I guess it means a lot to me.  Like you said, clearly there is
something different in the runtime environment.

After some further investigating, it appears that the `release'
build library (i.e. .../gcc/release/.../libboost_python.so) may be
the culprit.  The `release' library was installed, but the `debug'
library was used in the tests.  The test crashes when run against the
`release' library, but completes successfully when run against the
`debug' library.

My own applications work with the `debug' library.  I'm afraid I don't
know enough about the Boost build system at this time to indicate what
exactly is the difference between the `debug' and `release' built
bits.  If someone could point out where to look for these things, I
would be happy to continue to try to track down the issue.  It seems
likely to be some (over)optimization flag or such that tickles a gcc
bug.

It seems this issue has come up in the c++-sig archives at least two
other times this year, but it has not seemed to be resolved (on the
list).

    http://mail.python.org/pipermail/c++-sig/2003-March/003636.html
    http://mail.python.org/pipermail/c++-sig/2003-January/003152.html

I suspect it can be readily reproduced with gcc 3.2.x, at least.

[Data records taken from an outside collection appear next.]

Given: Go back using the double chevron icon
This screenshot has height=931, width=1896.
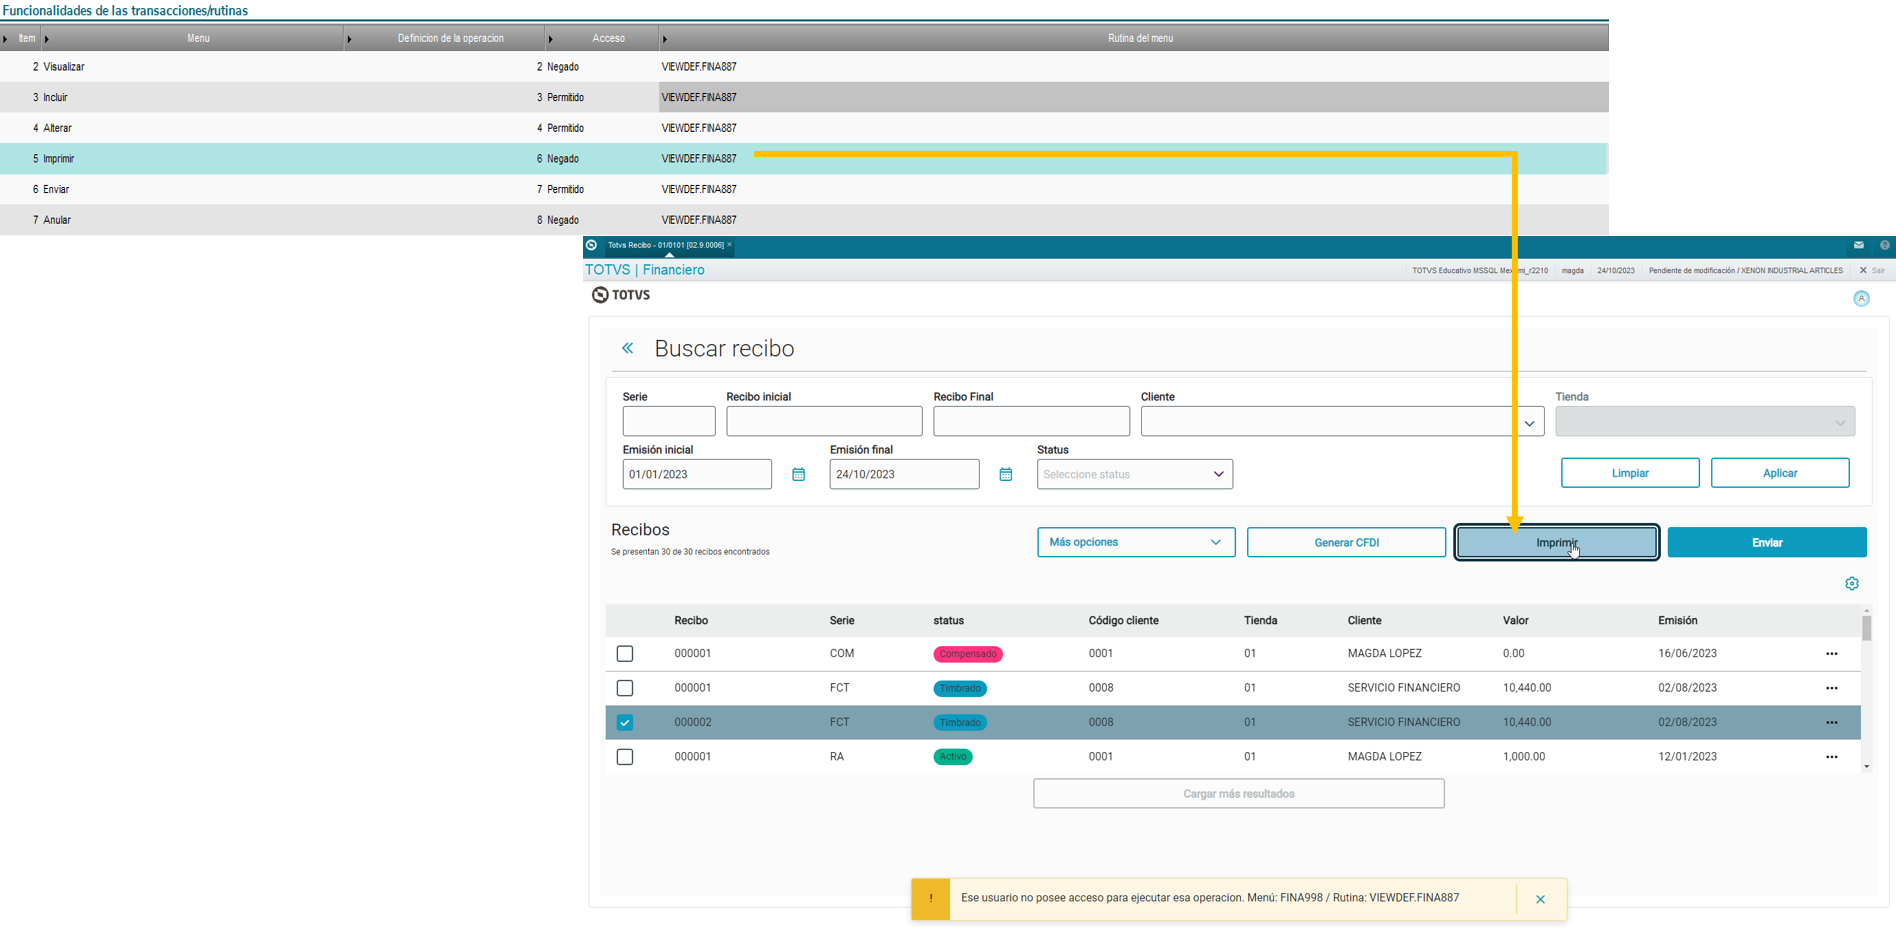Looking at the screenshot, I should 628,348.
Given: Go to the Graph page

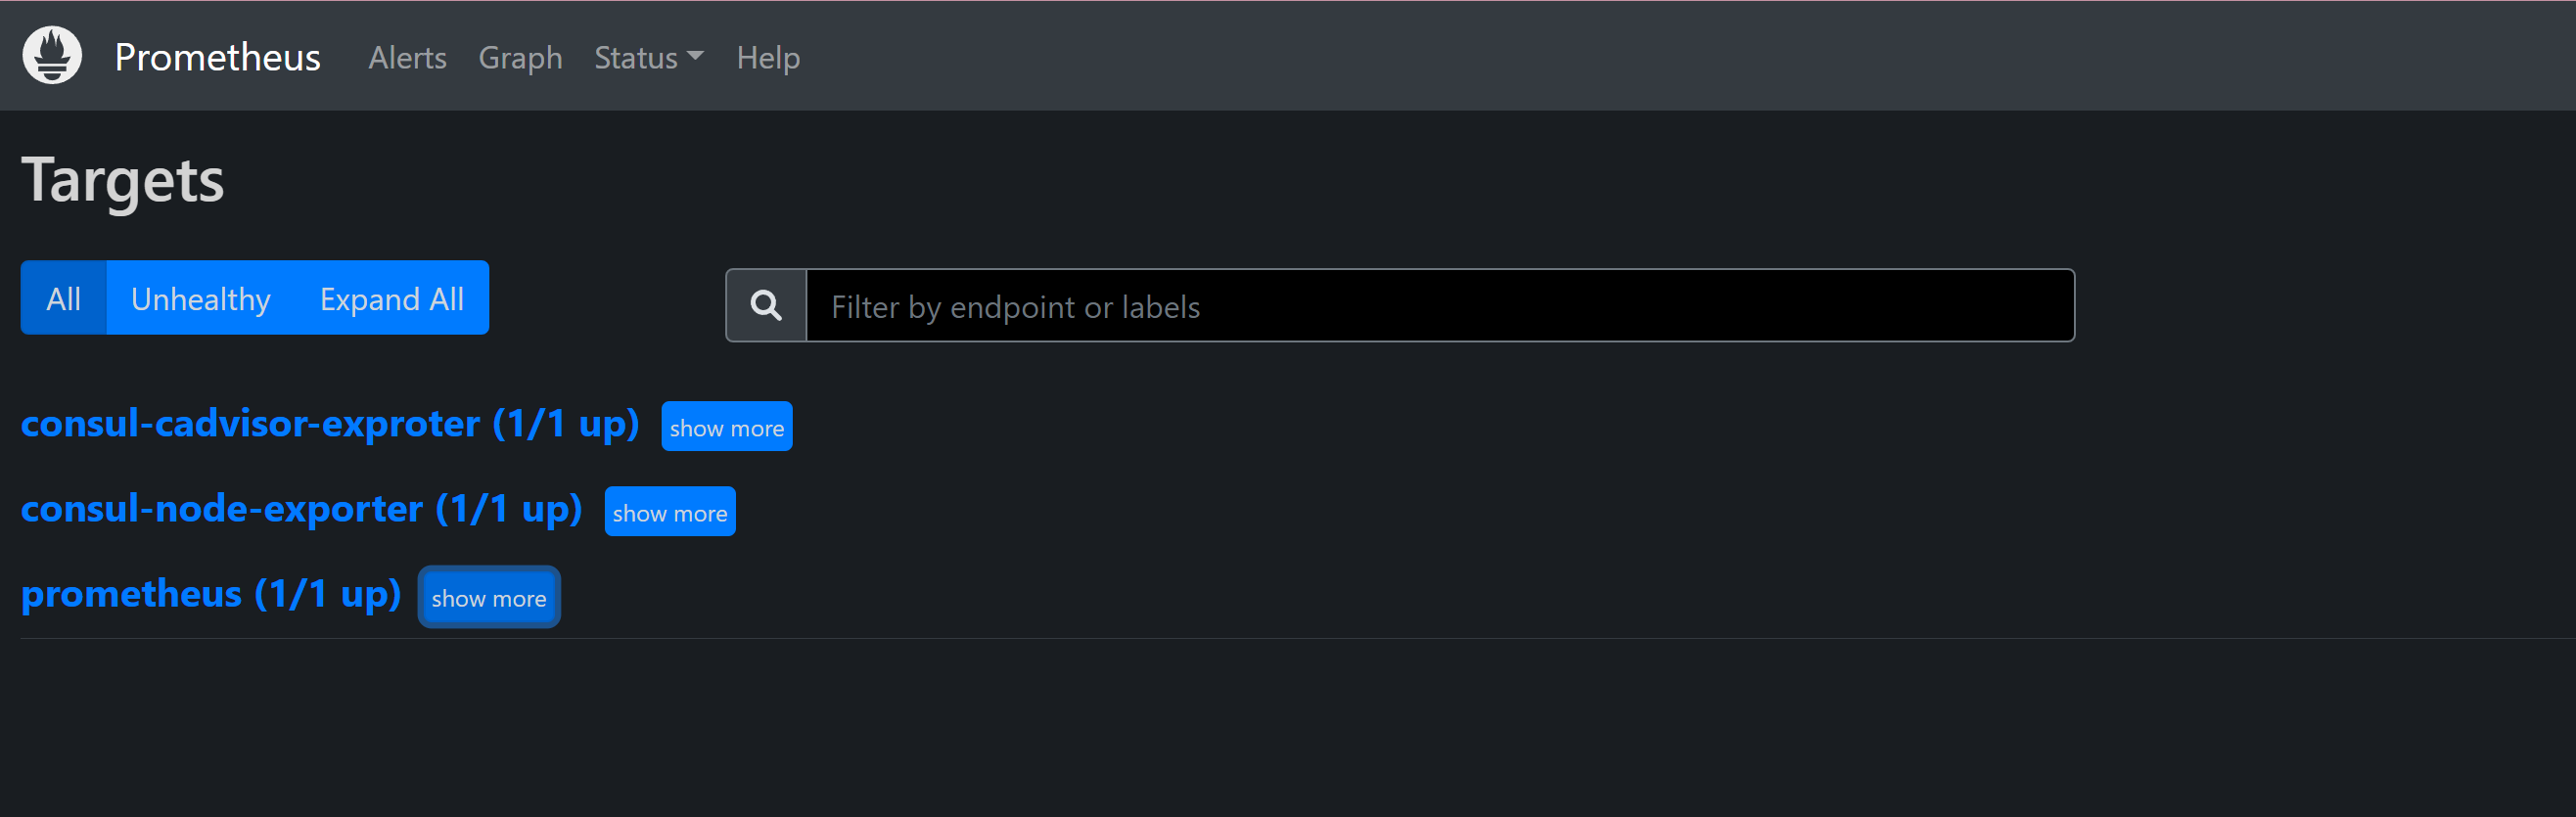Looking at the screenshot, I should pos(520,58).
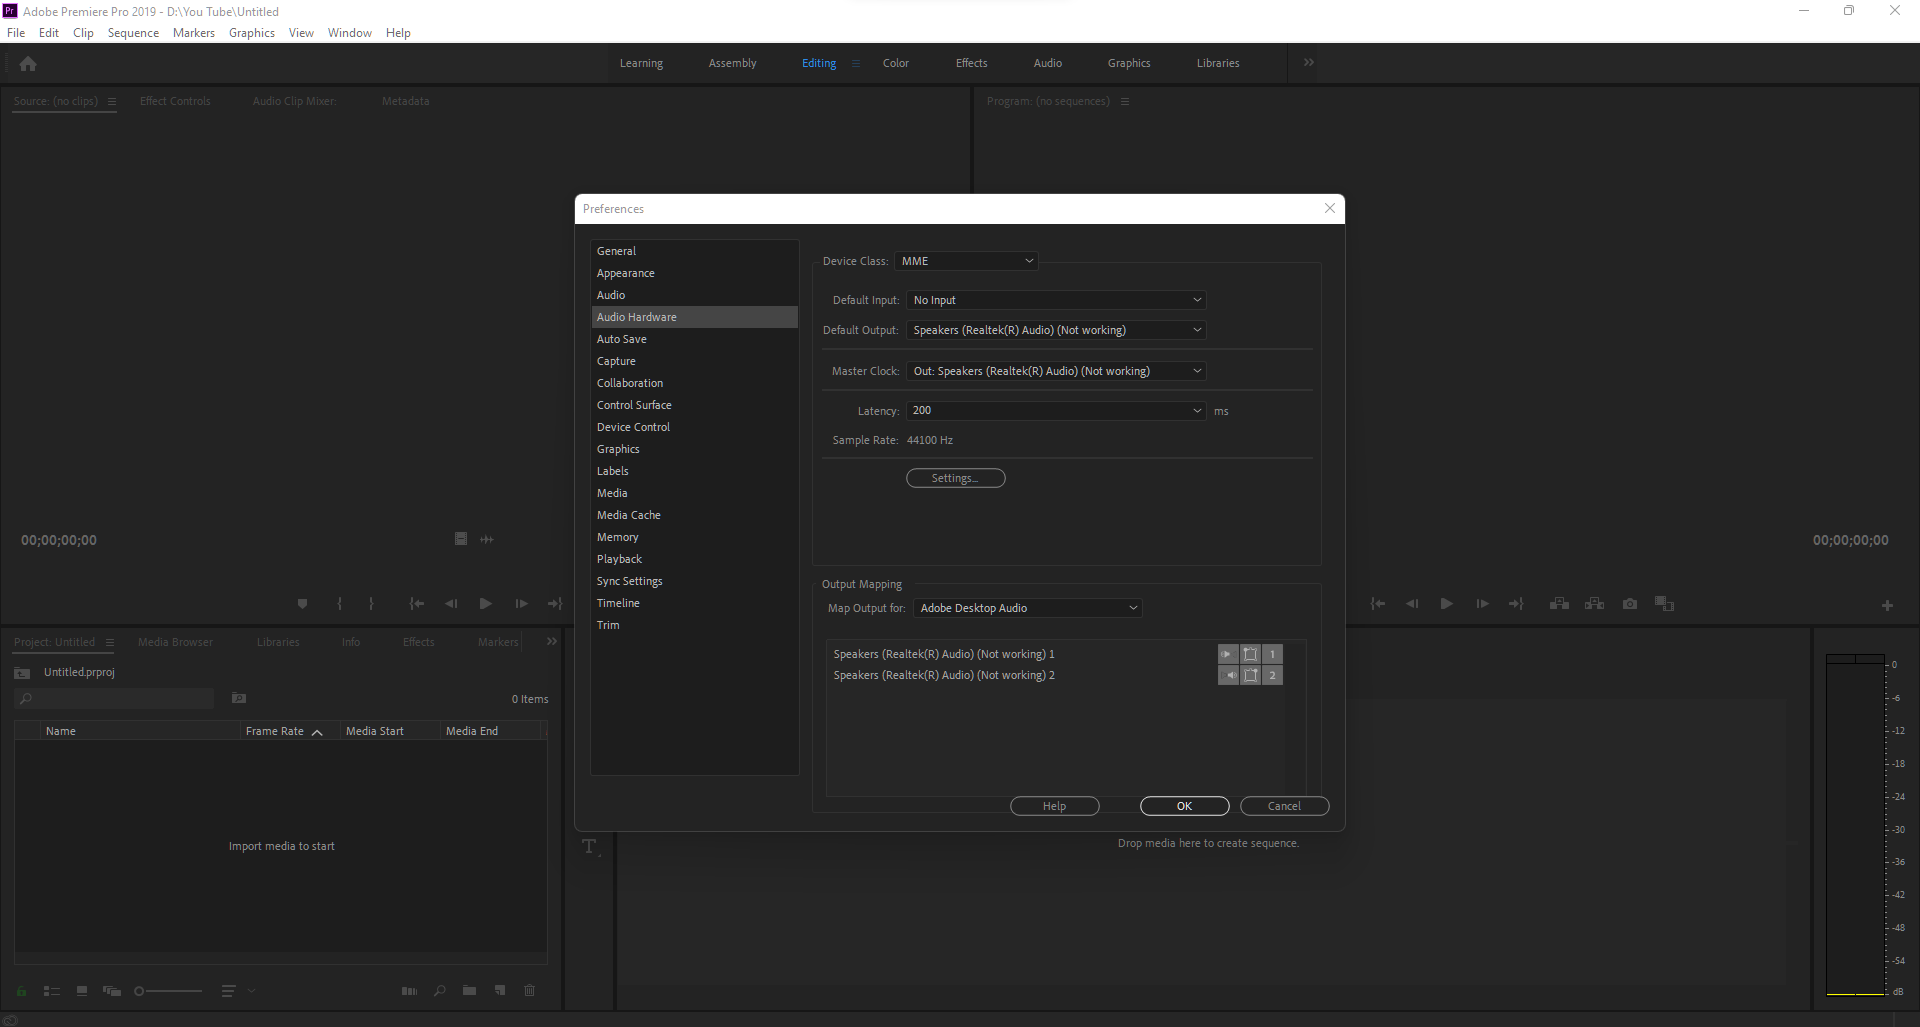Click the Drag Video Only filmstrip icon
Viewport: 1920px width, 1027px height.
tap(461, 539)

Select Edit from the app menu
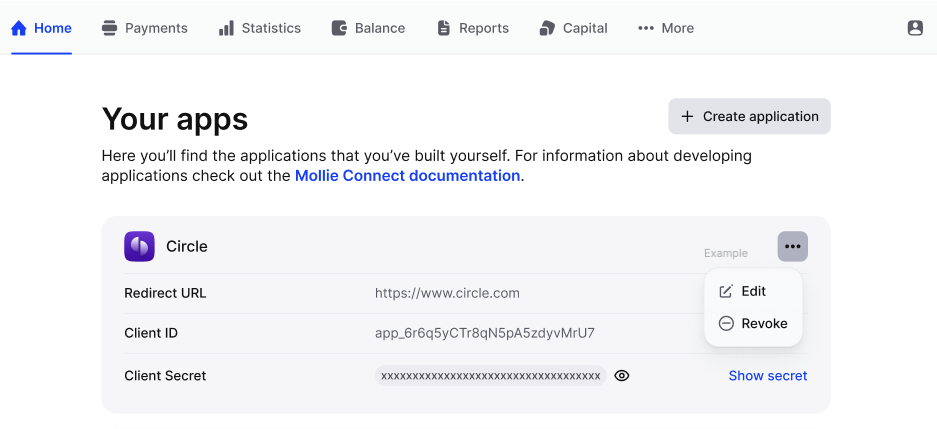[x=753, y=292]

I wonder if the environment used for testing is not flawed if it does
not exercise the `release' build?

Cheers,
-- 
Jacques Vidrine   . NTT/Verio SME      . FreeBSD UNIX       . Heimdal
nectar at celabo.org . jvidrine at verio.net . nectar at freebsd.org . nectar at kth.se


[1] Although I /do/ see it in the archives now, *shrug*.